#### QUOTED TEXT

===

RECIPE BY:
Olivia Wells
SERVING SIZE:
2 – 4 people
INGREDIENTS:
- 280gm Self raising flour
- 150gm brown sugar
- 1 tsp cinnamon
- 200gm grated carrot
- 150 gm shredded coconut
- 2 eggs
- 200ml Cobram Estate Classic EVOO
- ¼ cup coconut cream
COCONUT CREAM CHEESE:
- 150gm Philadelphia cream cheese, softened
- 100gm LURPAK unsalted butter, softened
- 60ml coconut cream
- 1 cup icing sugar
- 1 cup shredded coconut, toasted (garnish)
- Zest and juice of 1 lemon
METHOD:
- Preheat oven to 180C and lightly grease a 12 hole muffin tray.
- In a large mixing bowl, add the flour, carrot and coconut and mix to combine. Create a well in the middle.
- In a smaller bowl, whisk the eggs, EVOO, sugar and cinnamon. Mix to combine and pour into the well of the larger bowl. Fold ingredients into each other and add coconut cream. Fold until incorporated. Spoon into the muffin holes and place into the oven to bake for 25-30 minutes, or until a skewer inserted in the centre comes out clean. Allow to cool completely.

===

#### INFORMATION SHOWN
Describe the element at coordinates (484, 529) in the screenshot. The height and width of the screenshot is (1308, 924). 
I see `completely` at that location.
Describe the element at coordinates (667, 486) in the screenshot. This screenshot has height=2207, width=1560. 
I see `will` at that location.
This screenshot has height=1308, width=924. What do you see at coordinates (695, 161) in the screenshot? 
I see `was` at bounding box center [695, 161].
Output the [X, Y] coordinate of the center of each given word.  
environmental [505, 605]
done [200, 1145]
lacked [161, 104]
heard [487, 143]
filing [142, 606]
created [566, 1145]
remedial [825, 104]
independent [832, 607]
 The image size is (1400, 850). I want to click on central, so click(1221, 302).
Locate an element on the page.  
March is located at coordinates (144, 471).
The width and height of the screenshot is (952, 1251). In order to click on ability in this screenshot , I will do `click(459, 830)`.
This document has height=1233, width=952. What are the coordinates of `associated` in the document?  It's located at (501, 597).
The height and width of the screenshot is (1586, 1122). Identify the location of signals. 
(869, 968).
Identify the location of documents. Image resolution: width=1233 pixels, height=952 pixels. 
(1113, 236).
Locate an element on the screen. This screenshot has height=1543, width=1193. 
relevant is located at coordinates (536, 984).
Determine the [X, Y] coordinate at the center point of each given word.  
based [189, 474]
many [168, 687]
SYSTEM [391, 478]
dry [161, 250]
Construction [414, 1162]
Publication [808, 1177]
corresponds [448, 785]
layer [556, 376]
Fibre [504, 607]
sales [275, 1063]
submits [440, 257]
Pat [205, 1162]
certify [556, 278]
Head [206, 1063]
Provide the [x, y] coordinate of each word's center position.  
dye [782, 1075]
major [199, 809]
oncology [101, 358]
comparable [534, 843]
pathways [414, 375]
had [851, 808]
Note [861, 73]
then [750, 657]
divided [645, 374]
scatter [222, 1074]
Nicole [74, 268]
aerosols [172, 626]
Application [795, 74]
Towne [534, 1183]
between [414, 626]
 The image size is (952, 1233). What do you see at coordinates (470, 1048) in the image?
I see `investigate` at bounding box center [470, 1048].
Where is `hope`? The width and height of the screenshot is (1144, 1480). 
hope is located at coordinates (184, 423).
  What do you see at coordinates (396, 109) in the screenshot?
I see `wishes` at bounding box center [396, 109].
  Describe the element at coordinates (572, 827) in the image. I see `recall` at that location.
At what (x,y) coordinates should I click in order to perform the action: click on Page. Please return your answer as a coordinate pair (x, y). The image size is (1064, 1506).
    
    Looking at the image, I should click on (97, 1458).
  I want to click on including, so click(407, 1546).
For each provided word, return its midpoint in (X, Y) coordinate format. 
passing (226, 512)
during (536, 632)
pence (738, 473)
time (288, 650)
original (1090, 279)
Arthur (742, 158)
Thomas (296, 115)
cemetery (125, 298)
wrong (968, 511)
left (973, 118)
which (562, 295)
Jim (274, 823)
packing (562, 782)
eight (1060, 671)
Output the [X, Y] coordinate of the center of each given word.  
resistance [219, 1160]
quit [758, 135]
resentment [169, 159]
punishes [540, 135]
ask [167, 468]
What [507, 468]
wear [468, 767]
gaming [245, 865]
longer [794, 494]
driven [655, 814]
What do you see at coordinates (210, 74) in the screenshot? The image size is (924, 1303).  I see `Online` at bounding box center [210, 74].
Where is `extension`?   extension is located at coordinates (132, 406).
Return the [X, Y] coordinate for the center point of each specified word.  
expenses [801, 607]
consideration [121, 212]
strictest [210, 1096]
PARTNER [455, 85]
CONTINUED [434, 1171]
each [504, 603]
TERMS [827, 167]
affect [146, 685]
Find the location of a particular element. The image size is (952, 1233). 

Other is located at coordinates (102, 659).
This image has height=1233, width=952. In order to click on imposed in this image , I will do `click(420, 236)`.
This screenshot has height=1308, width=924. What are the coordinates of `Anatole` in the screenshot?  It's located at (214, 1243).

===

#### SET EXERCISE A
In the carrot and coconut recipe, what temperature should the oven be preheated to?
#### SET EXERCISE B
Write the next part of the carrot and coconut recipe, starting after its last sentence.
The material above is separate from the carrot and coconut recipe.

#### EXPECTED ANSWER A
180C

#### EXPECTED ANSWER B
- Meanwhile, make the cream cheese icing. In a mixing bowl using an electric mixer or beaters, beat the cream cheese, butter, lemon juice and zest and coconut cream together to combine. Sift in half of the icing sugar and beat on low to incorporate. Sift in the remaining icing sugar and beat until thickened. Cover and chill in the refrigerator until muffins have cooled completely. Slather on top of each muffin and sprinkle over the shaved toasted coconut.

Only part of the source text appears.